Tumor Budding Score Based on 10 High-Power Fields (HPFs) Is a Reliable and Reproducible Scoring System in Colorectal Cancer
Alessandro Lugli, Agathi Kondi-Pafiti, Viktor Koelzer, Inti Zlobec, Eva Karamitopoulou Diamantis. Clinical Pathology Division, Bern, Switzerland; University of Athens, Athens, Greece
Background: One of the main challenges in colorectal cancer (CRC) research is to improve the prognostic stratification power of the TNM staging system, especially in Stage II CRC. Although recognized by the UICC/AJCC as an additional prognostic factor, tumor budding remains unreported in daily diagnostic work due to the absence of a standardized scoring method. The aim was therefore to assess the reproducibility of tumor buds measurement by evaluating 10-high-power fields (HPFs) at the invasive front and to confirm the prognostic value of tumor buds in our CRC setting.

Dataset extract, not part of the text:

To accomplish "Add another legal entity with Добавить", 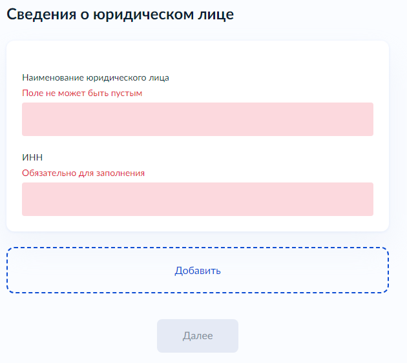I will 197,270.
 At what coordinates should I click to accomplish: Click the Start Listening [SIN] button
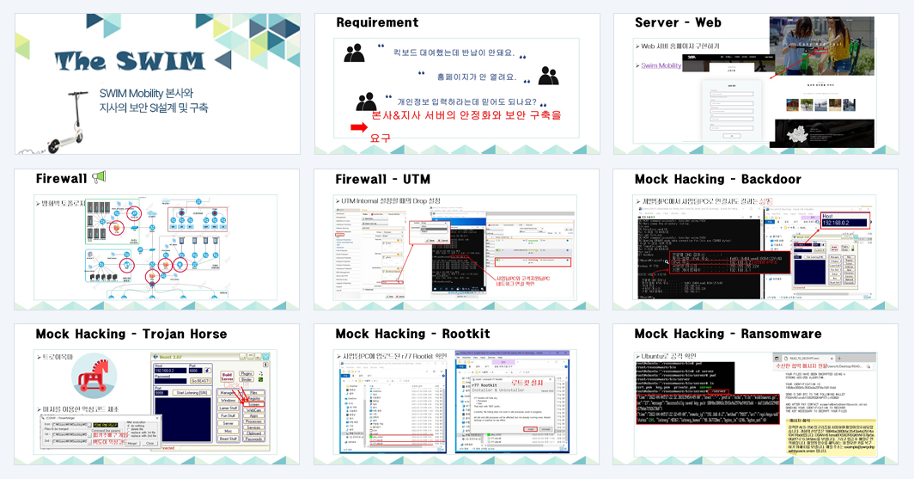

Design: The study design was based on the REMARK guidelines published by the JNCI in 2005. Whole tissue sections of 215 CRCs with full clinico-pathological data as well as treatment and follow-up information were stained with cytokeratin AE1/AE3. Two pathologists scored the presence of buds across 10-HPFs at the invasive front and the measurements were correlated to patient and tumor characteristics.
Results: The 10-HPF scoring system was reproducible as underlined by an excellent inter-observer agreement (p<0.0001). Low-grade, moderate- and high-grade budding were defined as an average of <5 buds (n=78), 5-19 buds (n=108) and ≥20 buds (n=29), per 10-HPFs respectively. In univariate analysis, high-grade tumor budding was associated with higher TNM-stage (p=0.0003), vascular invasion (p<0.0001), higher tumor grade (p<0.0001), infiltrating tumor border configuration (p<0.0001) and reduced survival (p<0.0001). Multivariable analysis confirmed its independent prognostic (p=0.03) effect not only when adjusting for TNM-stage, L and V stage and tumor grade, but also when including adjuvant therapy (p=0.007). Additionally, tumor budding (HR=1.48) was a stronger prognostic parameter than tumor grade (HR=1.02).
Conclusions: Using the 10-HPF scoring system, tumor budding leads to an excellent inter-observer agreement and is a strong independent prognostic factor in CRC in accordance with the literature. Additionally, tumor budding seems to have a stronger prognostic power than tumor grade which makes it a valuable candidate parameter to better stratify CRC patients into prognostic subgroups.
Tuesday, March 20, 2012 1:00 PM
Poster Session IV # 72, Tuesday Afternoon